**WHAT THE TASK ASKS:**
Each line from the one containing "Select the General tab" through the end of the data must be retyped exactly, and no other line.

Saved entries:
════

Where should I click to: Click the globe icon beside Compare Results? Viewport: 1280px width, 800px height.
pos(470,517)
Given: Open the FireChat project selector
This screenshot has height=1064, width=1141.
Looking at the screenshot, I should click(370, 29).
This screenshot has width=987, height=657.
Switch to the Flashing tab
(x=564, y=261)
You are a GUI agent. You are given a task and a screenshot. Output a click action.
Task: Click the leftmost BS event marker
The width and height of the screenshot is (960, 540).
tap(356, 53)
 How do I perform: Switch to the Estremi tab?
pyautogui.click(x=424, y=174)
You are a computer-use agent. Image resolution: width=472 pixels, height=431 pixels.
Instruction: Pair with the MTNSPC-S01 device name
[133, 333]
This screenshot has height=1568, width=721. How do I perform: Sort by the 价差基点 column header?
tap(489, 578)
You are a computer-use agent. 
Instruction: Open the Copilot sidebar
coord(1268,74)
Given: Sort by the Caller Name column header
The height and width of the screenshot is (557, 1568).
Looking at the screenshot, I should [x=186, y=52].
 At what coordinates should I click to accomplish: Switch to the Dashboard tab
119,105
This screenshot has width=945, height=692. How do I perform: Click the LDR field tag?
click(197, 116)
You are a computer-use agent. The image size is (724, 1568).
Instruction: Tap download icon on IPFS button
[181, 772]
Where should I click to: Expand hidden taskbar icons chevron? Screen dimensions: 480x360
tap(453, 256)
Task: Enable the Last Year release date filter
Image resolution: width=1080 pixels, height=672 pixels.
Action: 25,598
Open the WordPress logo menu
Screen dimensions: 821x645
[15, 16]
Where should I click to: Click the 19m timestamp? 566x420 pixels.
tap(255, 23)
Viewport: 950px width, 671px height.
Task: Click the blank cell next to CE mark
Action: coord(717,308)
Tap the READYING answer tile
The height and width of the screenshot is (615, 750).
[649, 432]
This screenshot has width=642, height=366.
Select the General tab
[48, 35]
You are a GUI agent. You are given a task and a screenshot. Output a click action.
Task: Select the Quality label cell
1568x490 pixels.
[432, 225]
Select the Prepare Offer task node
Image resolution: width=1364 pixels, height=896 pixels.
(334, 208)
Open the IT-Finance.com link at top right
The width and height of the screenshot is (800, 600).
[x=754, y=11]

════

**ANSWER SECTION:**
Select the General tab
[48, 35]
You are a GUI agent. You are given a task and a screenshot. Output a click action.
Task: Select the Quality label cell
1568x490 pixels.
[432, 225]
Select the Prepare Offer task node
Image resolution: width=1364 pixels, height=896 pixels.
(334, 208)
Open the IT-Finance.com link at top right
The width and height of the screenshot is (800, 600).
[x=754, y=11]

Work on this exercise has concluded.